_出典本文_
**********

不動産業界についていえば、「日本よりはるかに職業倫理が厳しいのがアメリカだ」と基調講演をした竹井英久氏(セゾンリアルティ会長)は言う。例えばその実務基準には「依頼者の自由意志の尊重」というのがあって、購入の決断を急がせる言動は禁止されている。また、リフォーム業者など周辺業者からの金銭(リベートなど)の授受も厳禁である。いずれも日本では多かれ少なかれ行われているのではないか。
そもそも、米国では州のライセンス取得により不動産売買業務に携われるが(その中でNARの倫理憲章・基準に誓約した者がREALTORを名乗ることができる)、日本では宅建士資格保有者でない無資格者でも仲介業務が可能だ。つまり、コンプラの最低限とも言える法令の整備という面でも日本とアメリカの違いは歴然としている。
竹井氏は言う。
「日本は宅建業法にあることだけを守るとの傾向が強いが、アメリカでは職業倫理を基礎にした業界による自主規制が主体になる」
アメリカと日本とのもう一つ大きな違いは、アメリカのリアルター(不動産エージェント)は個人事業主だが、日本の宅建士は企業に属する有資格者となる。だからアメリカのエージェントは基本的に個人の信用力で仕事をしているが、日本の宅建士は所属する会社の信用力で仕事をしている。竹井氏は基調講演の最後にこう語った。
「私がなぜこのようにアメリカの事情を語っているかといえば、これからは日本も会社の信用ではなく、宅建士個人の信用でやっていくべきと思うからだ」と。
バランス力
東急リバブル顧問で橋本不動産コンプライアンス研究所代表の橋本明浩氏はこう語る。
「あとでトラブルになりそうな取引を『やめといたほうがいい』と言うのは簡単だ。しかし、企業としてそれは大きな利益を上げられたかもしれない機会を損失していることにもなる」

**********

_目標座標に関する記載_
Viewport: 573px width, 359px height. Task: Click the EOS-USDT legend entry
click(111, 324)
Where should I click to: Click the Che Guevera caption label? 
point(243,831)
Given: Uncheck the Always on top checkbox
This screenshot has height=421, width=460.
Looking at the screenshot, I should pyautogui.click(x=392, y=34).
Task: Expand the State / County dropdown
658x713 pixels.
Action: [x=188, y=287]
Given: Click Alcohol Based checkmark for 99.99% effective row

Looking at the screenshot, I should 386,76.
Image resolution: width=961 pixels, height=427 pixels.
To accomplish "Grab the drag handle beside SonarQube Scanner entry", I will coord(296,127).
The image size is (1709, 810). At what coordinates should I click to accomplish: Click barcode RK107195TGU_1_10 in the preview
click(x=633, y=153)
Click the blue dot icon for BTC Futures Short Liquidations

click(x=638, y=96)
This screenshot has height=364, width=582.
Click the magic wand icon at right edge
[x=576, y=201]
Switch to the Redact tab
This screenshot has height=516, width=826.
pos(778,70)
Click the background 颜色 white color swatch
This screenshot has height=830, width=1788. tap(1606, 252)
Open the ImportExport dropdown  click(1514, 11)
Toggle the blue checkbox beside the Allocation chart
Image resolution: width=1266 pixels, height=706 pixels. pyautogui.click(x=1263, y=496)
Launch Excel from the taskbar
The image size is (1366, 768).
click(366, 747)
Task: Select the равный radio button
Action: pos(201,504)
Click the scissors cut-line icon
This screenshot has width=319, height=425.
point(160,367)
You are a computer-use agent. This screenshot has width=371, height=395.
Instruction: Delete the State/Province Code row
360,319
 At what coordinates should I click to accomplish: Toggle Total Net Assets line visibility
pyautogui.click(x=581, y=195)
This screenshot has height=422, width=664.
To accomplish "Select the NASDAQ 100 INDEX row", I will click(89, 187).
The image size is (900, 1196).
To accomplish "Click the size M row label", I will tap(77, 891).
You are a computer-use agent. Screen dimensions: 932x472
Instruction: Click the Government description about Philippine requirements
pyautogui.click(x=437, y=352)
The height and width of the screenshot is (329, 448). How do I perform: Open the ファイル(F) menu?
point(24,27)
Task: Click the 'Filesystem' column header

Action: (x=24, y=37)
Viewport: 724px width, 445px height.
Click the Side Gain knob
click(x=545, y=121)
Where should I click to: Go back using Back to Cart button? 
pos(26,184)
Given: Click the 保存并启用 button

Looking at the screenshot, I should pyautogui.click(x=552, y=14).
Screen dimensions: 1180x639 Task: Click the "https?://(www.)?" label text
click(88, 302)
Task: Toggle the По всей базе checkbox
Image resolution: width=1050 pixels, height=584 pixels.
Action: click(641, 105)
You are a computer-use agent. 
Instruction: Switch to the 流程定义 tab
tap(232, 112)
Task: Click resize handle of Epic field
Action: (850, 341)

**********

_作業内容_
**a)** 不動産業の職業倫理に関する文章によると、アメリカの実務基準で「依頼者の自由意志の尊重」のために禁止されている言動は何ですか。
**b)** 不動産業の職業倫理に関する文章を、最後の文の続きから書き進めてください。
この資料は、不動産業の職業倫理に関する文章とは関係がありません。

_以下解答_
**a)** 購入の決断を急がせる言動です。

**b)**
だから、不祥事防止には利益確保という「動機」、一般の物販業に比べれば極端に少ない「成約の機会」、その2つに対抗する「正当性」という3つの要素を均等に保つバランス力が重要だと指摘する。
3番目の講師として登場したNextBRANDING社長の佐藤雄樹氏は相続コンサルティングのプロフェッショナルだが、利益重視の不動産業の延長というイメージを払拭するため、あえて宅建業の免許は取得していない。 講演内容は個別事例の細部にまで渡ったが、相続コンサルはまさに個別事情のオンパレード。一つとして同じ答えが当てはまるものはない。
その中でリスクを測り、正確な知識で〝最適解〟を見つけることは至難の技とも言える。だから佐藤氏は「結局、最後は仕事とは何かに行きつく」と語る。
佐藤氏は「困っている誰かのために、問題解決のサービスを提供することが仕事」だとして、問題解決に最善を尽くすことこそコンプライアンスだと定義する。
筆者もコンプラが倫理の問題だというなら、それはやはり会社の姿勢というよりは、個人の心、生き方の問題に近いのではないかと思う。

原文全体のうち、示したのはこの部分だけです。